Jennifer GaengJun 16, 2026 5 min read

12 People Killed When Skydiving Plane Crashes Near Kansas City

This video frame grab provided by KMBC-TV shows an aerial view of the crash scene near the Butler Memorial Airport in Butler, Mo., Sunday, June 14, 2026. (KMBC-TV via AP) CORRECTION: Crops photo to remove an erroneous source tag.
This video frame grab provided by KMBC-TV shows an aerial view of the crash scene near the Butler Memorial Airport in Butler, Mo., Sunday, June 14, 2026. Associated Press

Twelve people — eleven skydivers and the pilot — were killed Sunday when their plane crashed into a field near Butler Memorial Airport, about 60 miles south of Kansas City, Missouri.

The aircraft, a Pacific Aerospace P750 single-engine turboprop, was taking passengers up for a skydiving jump when it went down around 11:30 a.m. Emergency responders arrived to find the plane engulfed in flames. The Missouri State Highway Patrol, Butler Police Department, and Bates County Sheriff's Office all responded to the scene.

An eyewitness described what she saw in harrowing detail. "It was completely perpendicular with the wings to the sky, to the ground, going fast. And then they just hit the ground," Bailey Reed told reporters. "The plane just completely like shattered with the ground. The ground and trees around it exploded and it just lit up in flames."

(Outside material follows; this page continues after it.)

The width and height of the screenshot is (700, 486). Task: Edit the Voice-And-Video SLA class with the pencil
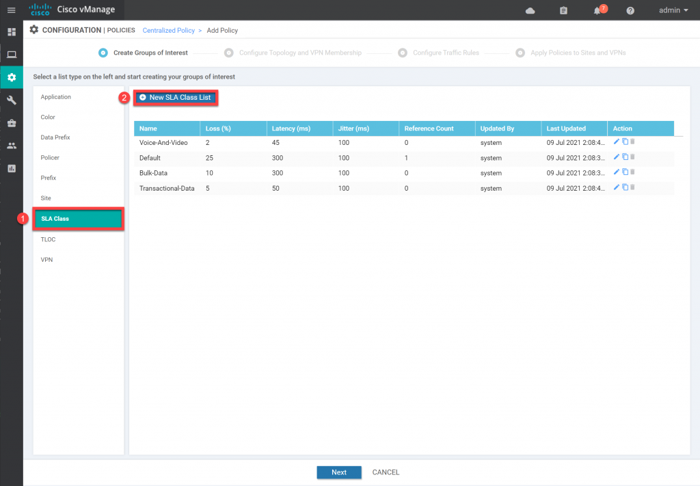coord(616,141)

Reed said there would have been no opportunity for anyone on board to deploy a parachute. "They didn't have time to jump. They were so low to the ground, the parachutes wouldn't have deployed, and there was no way anyone could have jumped and survived that," she said.

The FAA confirmed that air traffic control services were not being provided at the time of the crash — meaning the flight was operating without active monitoring from a control tower, which is common at smaller regional airports like Butler Memorial that don't have continuous tower staffing.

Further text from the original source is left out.